-- Begin Entries --
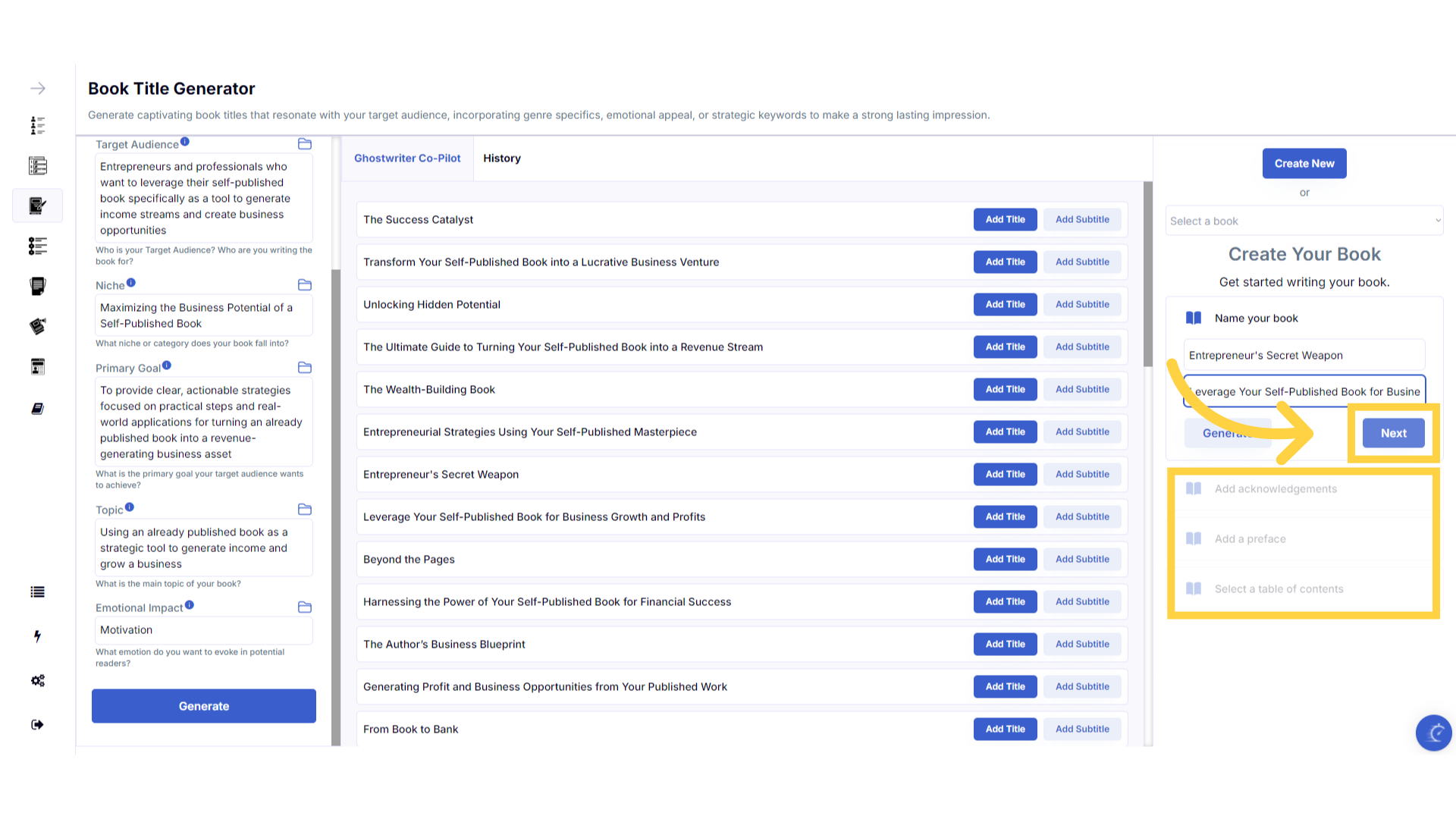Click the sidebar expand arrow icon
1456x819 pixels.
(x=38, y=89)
-- End Entries --
-- Begin Entries --
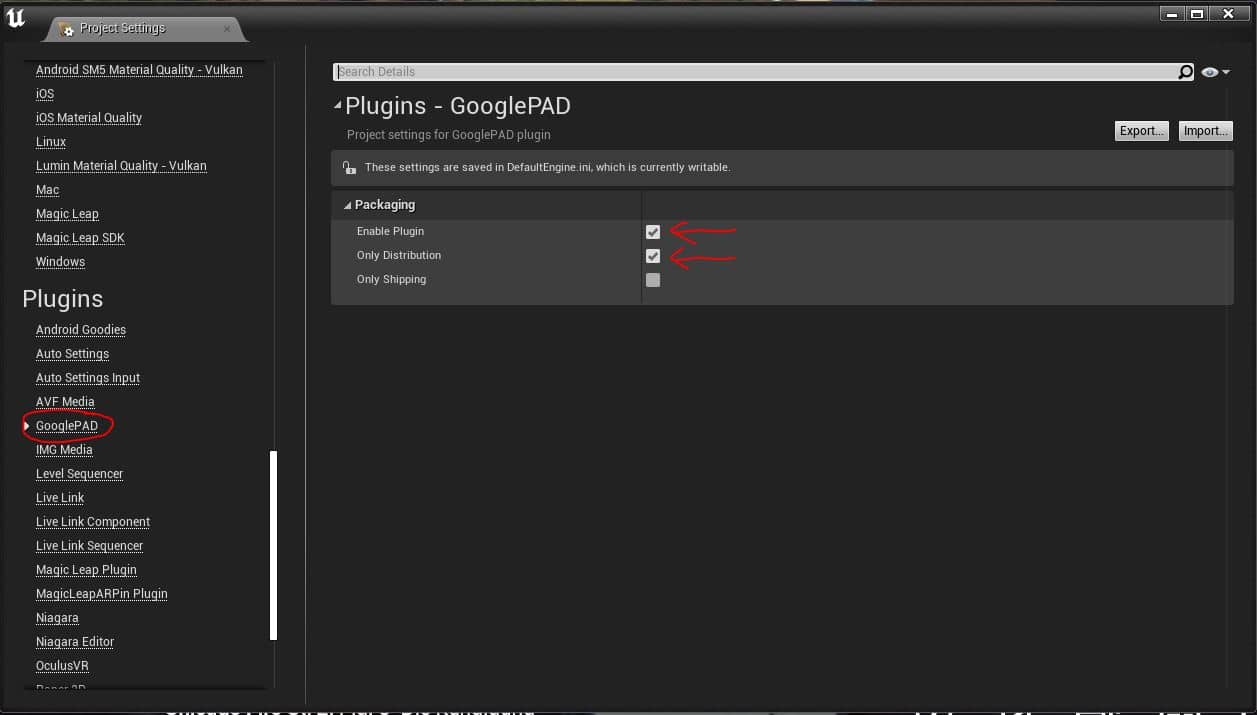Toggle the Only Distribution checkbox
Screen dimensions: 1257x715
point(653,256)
-- End Entries --
-- Begin Entries --
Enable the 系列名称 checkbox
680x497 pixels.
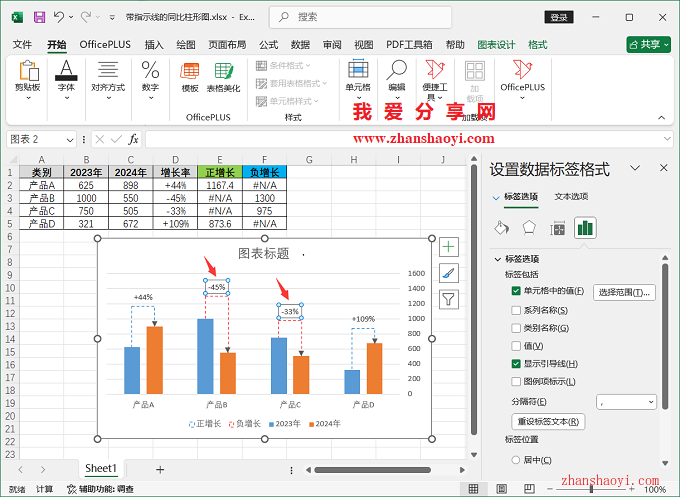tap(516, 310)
-- End Entries --
> **Written exercise**: Give everything in the data from the line containing "Click the sidebar expand arrow icon" down to the line containing "(x=38, y=89)", both included, as a Markdown table with columns Row and Line, numbering each line in order. Skip blank lines and leave the pictures out.

> **The output**:
| Row | Line |
|---|---|
| 1 | Click the sidebar expand arrow icon |
| 2 | 1456x819 pixels. |
| 3 | (x=38, y=89) |